Le « Comité de la jupe »

En 2007, ces changements ont pu être qualifiés de silencieux. Ils sont en effet peu accompagnés par un discours de la hiérarchie. En outre, ils ont eu lieu au cours d’une période marquée par la disqualification de la contestation dans le catholicisme français. Différentes « affaires » récentes ont néanmoins suscité des prises de paroles. L’une d’entre elles a touché à la place des permanentes laïques dans la liturgie. Ainsi, en novembre 2008, Mgr Vingt-Trois (archevêque de Paris et président de la Conférence épiscopale) a affirmé à leur propos : « Le plus difficile est d’avoir des femmes qui soient formées. Le tout n’est pas d’avoir une jupe, c’est d’avoir quelque chose dans la tête. » Des catholiques des deux sexes ont exprimé leur indignation. La mobilisation a conduit à la création très médiatisée d’un « Comité de la jupe », qui vient de donner naissance à la « Conférence des baptisés de France », qui se présente comme un espace d’expressions et de débats au sein de la sphère ecclésiale. On peut donc s’interroger sur le devenir du régime de faible conflictualité qui a caractérisé les transformations récentes du catholicisme français.



C?line Béraud - France)

Notes :
[1] Article reproduit avec l’aimable autorisation de Sciences Humaines qui l’a publié dans son n° 18 de mars-avril-mai 2010 :

http://www.scienceshumaines.com/la-transformation-par-le-bas-de-l-eglise-catholique_fr_25027.html

[2]  Projections de La Croix, 29 mai 2004.

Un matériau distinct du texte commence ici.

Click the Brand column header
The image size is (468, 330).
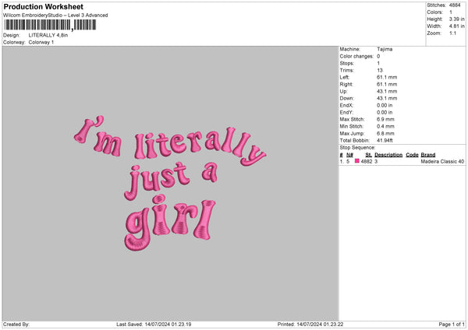pos(428,154)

[3]  Source : EVS. Voir les contributions de P. Bréchon et de C. Dargent in P. Bréchon et J.-F. Tchernia (dir.), La France à travers ses valeurs, A. Colin 2009.

[4]  Voir C. Béraud, Le Métier de prêtre. Approche sociologique, L’Atelier, 2006.

[5]  Source : EVS, 2008.

[6] Claude Langlois, “Toujours plus pratiquantes”. La permanence du dimorphisme sexuel dans le catholicisme français contemporain, Clio, n° 2, 1995.